Machine learning can fill in missing information in public health data, U of A research shows

A new machine learning tool shows it could help fill significant gaps in Canada’s public health data, according to research released this week.

Research shows program can find ethnicity and Indigenous status data

New research from a University of Alberta epidemiologist shows how machine learning can help fill in gaps in Canadian public health data. (David Bajer/CBC)

A new machine learning tool could help fill significant gaps in Canada's public health data, according to research released this week.

The program is a machine learning framework that finds ethnicity information and Indigenous status in Canadian health records. The program has been used to analyze the names and locations of 4.8 million people surveyed in the 1901 Canadian census using respondents' names, spelling, phonetics and location, among other details, to predict their ethnicity.

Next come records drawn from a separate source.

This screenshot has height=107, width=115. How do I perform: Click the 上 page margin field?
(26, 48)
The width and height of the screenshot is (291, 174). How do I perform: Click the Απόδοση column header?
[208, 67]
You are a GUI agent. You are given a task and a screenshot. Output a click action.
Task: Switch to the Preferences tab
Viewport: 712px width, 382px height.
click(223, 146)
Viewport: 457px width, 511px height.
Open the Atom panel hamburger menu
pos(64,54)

Kai On Wong, senior data scientist at the Northern Alberta Clinical Trials and Research Centre, said he was inspired to create the program after seeing gaps in Canadian health data while working in government and for various research groups. 

"If we don't have that information, we cannot study this kind of record and we cannot tell in a consistent and timely fashion across most of these databases which ethnic groups are experiencing worse health outcomes," said Wong, an epidemiologist at the University of Alberta.

Filling in the gaps in health records could allow researchers and public health officials to better investigate, monitor and track health outcomes in different segments of the population, Wong said.

Throughout his research work, Wong noticed data on ethnicity and Indigenous status isn't collected consistently in Canada, compared to American health records. That information can often go unreported in databases tracking acute and chronic diseases.

"It's really a hindrance in terms of how much we can know about it and how much we can piece out the ethnicity, which is a very important dimension for health research information," Wong said.

Using machine learning to fill in the gaps, lets researchers learn more from existing records rather than have to carry out more expensive and time-consuming population-level surveys, Wong said.

Looking ahead, Wong said he recommends updating the tool using more recent census information and testing its accuracy when applied to other health records.